Use this URL to cite or link to this record in EThOS:
Title: Automated methodologies for mapping convolutional neural networks on reconfigurable hardware
Author: Venieris, Stylianos
ISNI:       0000 0004 7659 0158
Awarding Body: Imperial College London
Current Institution: Imperial College London
Date of Award: 2019
Availability of Full Text:
Access from EThOS:
Access from Institution:
Convolutional neural networks (ConvNets) are a family of machine learning models which have demonstrated state-of-the-art performance in a wide range of Artificial Intelligence (AI) tasks. To obtain accuracy gains, ConvNets have been typically enhanced either by designing deeper and wider models with a larger number of trainable parameters, or by designing novel components that introduce irregular dataflow. Both approaches are computationally expensive and pose challenges with respect to the deployment of ConvNets in real-life applications. ConvNet-enabled applications are also characterised by a variability across performance requirements, spanning from throughput-driven to latency-critical systems. This property calls for a model- and performance-aware design of computing systems in order to meet the diverse application-level specifications. Furthermore, in emerging complex AI systems, such as autonomous vehicles, ConvNets constitute mere building blocks of the overall system leading to multi-ConvNet settings. Upon deployment, the different models have to run concurrently, meet their respective performance constraints and share the underlying resources.
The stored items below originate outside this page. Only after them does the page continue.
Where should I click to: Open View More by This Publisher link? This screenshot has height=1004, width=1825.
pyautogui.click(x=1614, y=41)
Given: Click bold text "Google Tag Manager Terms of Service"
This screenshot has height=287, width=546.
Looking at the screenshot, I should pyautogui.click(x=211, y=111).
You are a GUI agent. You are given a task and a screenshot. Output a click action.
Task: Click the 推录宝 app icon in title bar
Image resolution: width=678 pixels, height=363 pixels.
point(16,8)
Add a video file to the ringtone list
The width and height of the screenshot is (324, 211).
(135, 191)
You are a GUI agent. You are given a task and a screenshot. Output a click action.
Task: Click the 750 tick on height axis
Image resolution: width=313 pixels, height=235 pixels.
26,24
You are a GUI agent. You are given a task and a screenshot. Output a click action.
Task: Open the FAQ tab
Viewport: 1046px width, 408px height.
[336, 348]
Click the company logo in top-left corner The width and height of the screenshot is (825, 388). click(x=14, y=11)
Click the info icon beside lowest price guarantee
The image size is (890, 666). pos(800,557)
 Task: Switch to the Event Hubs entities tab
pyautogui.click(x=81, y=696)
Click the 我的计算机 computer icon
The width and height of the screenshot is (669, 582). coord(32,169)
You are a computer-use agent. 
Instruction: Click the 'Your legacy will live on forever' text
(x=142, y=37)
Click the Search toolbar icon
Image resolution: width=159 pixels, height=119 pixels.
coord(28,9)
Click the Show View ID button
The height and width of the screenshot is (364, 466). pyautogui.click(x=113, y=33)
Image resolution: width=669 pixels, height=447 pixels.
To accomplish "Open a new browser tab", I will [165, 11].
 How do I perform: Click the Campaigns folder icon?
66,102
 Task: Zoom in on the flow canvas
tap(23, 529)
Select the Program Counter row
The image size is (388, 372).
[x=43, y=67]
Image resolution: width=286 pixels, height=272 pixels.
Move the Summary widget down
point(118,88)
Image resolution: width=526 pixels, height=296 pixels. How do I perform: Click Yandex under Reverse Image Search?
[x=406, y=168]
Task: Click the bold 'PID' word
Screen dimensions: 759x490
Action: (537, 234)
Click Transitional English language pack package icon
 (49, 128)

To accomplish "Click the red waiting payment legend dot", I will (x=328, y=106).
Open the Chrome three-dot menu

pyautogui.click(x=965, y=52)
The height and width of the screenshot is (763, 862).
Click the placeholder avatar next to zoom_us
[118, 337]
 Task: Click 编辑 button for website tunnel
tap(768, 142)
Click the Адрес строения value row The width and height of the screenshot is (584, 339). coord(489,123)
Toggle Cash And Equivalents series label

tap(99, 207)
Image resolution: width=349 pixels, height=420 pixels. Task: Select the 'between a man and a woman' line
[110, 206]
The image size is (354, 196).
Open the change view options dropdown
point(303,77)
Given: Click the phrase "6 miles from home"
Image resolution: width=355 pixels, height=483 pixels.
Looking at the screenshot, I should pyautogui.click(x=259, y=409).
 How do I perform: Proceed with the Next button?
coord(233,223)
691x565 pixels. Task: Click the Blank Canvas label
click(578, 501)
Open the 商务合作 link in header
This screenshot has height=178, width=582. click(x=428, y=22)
This thesis proposes design methodologies and hardware architectures targeting field-programmable gate arrays (FPGAs) that address the aforementioned challenges, aiming for the high-performance deployment of ConvNets. The contributions of this work include: an analytical model for representing both ConvNet workloads and hardware mappings, together with a ConvNet-to-FPGA toolflow for the automated generation of ConvNet accelerators; a latency-driven methodology for the generation of latency-optimised hardware mappings which meet the stringent response-time constraints of modern ConvNet applications; novel architectural optimisations for state-of-the-art ConvNets with irregular connectivity, together with the corresponding mapping methodology; and a toolflow for the parallel deployment of multiple ConvNets on a single FPGA, enabling emerging multi-ConvNet applications. By applying the above methodologies to real-life workloads, it is shown that significant performance gains are achieved over existing state-of-the-art implementations on FPGAs and GPUs, enabling in this way the automated generation of ConvNet accelerators that are tailored to both the ConvNet-FPGA pair and the target performance requirements in single- and multi-ConvNet settings.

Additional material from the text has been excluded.